I try my best to be a productive person, to use my time as wisely as I can, to think about what I can be doing to improve.
Exhibit A: I arrange my shopping lists in order of how I traverse the grocery store, and, most importantly, I always hit up the store first thing on Sunday mornings because I waste less time sitting in traffic and weaving around other shoppers while pushing a full cart. This approach to grocery shopping has undoubtedly enabled me to grasp at least an extra half hour for the weekend, something I’m always grateful for. My 21-year-old self, who had a penchant for waking up at noon on days starting with an “S,” would probably nervously laugh at the image of me wearing running attire while striding through the local Safeway at 9 a.m. on a given Sunday, but whatever! I’m operating at close to max efficiency in my grocery shopping routine, and that’s important to me.
Am I always successful at my earnest attempts at productivity? Of course not.
But every now and then, I hit a wall, shortly after my energy has plummeted to zero and the to-do list I had quickly typed up in Gmail Tasks feels oppressive.

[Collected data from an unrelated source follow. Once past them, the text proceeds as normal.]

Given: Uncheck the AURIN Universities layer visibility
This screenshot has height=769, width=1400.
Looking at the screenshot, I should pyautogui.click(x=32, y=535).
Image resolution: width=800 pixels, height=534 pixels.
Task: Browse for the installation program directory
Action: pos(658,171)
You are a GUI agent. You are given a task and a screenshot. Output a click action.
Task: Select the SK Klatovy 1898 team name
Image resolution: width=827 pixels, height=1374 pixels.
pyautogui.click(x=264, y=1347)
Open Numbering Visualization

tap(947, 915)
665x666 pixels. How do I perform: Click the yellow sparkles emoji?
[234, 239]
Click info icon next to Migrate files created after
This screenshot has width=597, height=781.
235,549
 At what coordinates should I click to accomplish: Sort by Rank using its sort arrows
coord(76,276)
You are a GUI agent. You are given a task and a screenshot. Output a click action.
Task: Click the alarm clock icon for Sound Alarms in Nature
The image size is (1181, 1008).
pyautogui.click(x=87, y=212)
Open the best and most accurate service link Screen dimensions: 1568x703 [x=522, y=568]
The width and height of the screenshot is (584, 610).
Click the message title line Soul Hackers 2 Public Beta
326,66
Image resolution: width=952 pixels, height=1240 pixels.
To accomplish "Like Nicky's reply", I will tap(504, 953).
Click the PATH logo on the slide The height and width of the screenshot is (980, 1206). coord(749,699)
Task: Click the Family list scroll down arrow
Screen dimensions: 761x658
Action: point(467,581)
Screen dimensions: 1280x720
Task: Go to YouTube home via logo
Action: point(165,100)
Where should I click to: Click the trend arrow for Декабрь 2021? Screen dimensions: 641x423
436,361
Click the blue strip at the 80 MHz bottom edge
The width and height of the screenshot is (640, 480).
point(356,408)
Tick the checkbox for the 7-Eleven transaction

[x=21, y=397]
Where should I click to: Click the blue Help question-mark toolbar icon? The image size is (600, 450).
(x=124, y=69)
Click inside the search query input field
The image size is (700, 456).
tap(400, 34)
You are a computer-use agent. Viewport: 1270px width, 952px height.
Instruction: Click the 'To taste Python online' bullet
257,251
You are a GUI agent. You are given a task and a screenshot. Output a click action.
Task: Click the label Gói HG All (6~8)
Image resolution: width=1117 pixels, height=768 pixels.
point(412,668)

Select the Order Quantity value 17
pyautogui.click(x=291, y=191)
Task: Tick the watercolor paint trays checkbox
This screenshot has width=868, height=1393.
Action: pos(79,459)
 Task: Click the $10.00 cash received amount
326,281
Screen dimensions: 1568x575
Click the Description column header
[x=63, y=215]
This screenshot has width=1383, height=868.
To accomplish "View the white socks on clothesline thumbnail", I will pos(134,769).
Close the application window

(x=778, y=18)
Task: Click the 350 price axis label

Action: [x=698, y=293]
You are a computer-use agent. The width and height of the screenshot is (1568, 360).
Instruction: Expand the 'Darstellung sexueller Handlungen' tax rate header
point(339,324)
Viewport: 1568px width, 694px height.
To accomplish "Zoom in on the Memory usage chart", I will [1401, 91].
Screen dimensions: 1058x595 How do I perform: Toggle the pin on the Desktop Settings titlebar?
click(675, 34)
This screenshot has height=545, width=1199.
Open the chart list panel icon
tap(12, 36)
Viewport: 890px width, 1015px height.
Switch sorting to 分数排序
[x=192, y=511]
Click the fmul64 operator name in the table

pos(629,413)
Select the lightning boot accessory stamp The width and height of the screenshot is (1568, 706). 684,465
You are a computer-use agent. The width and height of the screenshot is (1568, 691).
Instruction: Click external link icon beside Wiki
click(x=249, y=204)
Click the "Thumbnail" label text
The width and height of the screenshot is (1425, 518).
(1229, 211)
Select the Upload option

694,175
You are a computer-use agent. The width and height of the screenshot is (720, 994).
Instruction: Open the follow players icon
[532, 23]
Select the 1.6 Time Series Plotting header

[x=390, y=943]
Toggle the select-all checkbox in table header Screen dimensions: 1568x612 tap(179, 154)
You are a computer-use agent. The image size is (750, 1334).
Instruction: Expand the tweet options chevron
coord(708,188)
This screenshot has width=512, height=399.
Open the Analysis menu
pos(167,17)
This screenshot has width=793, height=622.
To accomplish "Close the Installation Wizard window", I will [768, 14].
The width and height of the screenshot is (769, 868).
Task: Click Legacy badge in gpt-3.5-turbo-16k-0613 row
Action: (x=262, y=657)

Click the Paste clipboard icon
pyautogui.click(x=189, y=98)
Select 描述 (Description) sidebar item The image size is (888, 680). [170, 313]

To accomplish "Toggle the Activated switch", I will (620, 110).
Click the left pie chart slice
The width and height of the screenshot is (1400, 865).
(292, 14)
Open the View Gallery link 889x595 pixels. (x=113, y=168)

What’s the best response during those moments when you absolutely cannot find the energy to do what normally you’d consider to be productive?
I chill out, quite often spending an unusually large amount of time doing the electronic equivalent of window shopping, or binging on stupid videos (the other day, I watched the entire series of Celebrities Read Mean Tweets). I bump the due date of those Gmail Tasks to another day. I head to bed early while also telling myself that, come morning, it’ll be okay if I don’t feel up to a workout–although I try to wake up around 5 a.m., an extra 45 minutes of sleep will not set my day up for failure.
What’s important is that I don’t push myself to produce, plan, or do when I’m physically and cognitively spent.
You’ll find a fair amount of reading on the topic of the importance of taking breaks during the day–remember the formula of 52 minutes of work plus 17 minutes of a break?–as well as why and how to disconnect while out of the office in order to feel a comfortable separation from the world of work. The result of not strategizing breaks, however long or short, also gets attention in the form of coverage on ways to cope with burnout. I’m an avid reader of these types of articles and essays as a way to fine-tune the way I balance work and life.
But my offering to the discussion is to encourage people to consider the need quell their inner drive in the moments when you must address that balance.
Sometimes it feels easier to put some extra time in on a project, or a business plan, or a workout instead of realizing that the most effective solution to momentary stress and exhaustion is simply to take it easy for an hour or two, in a meaningful way. What “taking it easy” looks like for one person may be different from another, and cheating yourself out of a break won’t enable you to reap the benefits of legitimate relaxation. (Some people may feel the need to go on a jog as a way to unwind after a 12-hour day at the office. No way I’d be interested in that–I’d rather read one of the delightfully nerdy historical nonfiction books currently stocked up in my Kindle).
Jerry Jao’s conclusion in his Forbes column, “Taking A Break: How To Fight Your Inner Control Freak And Win,” captures my feelings on this topic:
“I can provide you with more stories about how I came to peace with taking time off from my business, but ultimately, the choice will rest on you. Whatever you decide, make sure you’re doing it because it’s what you need and not because your inner control freak made the decision for you.”
Every situation will dictate different approaches to work and relaxation. But a sense of self-awareness that enables you to sense your level of productivity, and when that level wanes to the point that you need a break, will help you achieve strategic relaxation. Self-awareness also tells us what this break looks like, how long it needs to be, and when it’s time to jump back in.
There’s no formula for strategic relaxation, but like any skill, time and practice will help you realize it to the point where it becomes habit. And what highly productive person wants to turn down the possibility of developing another good habit?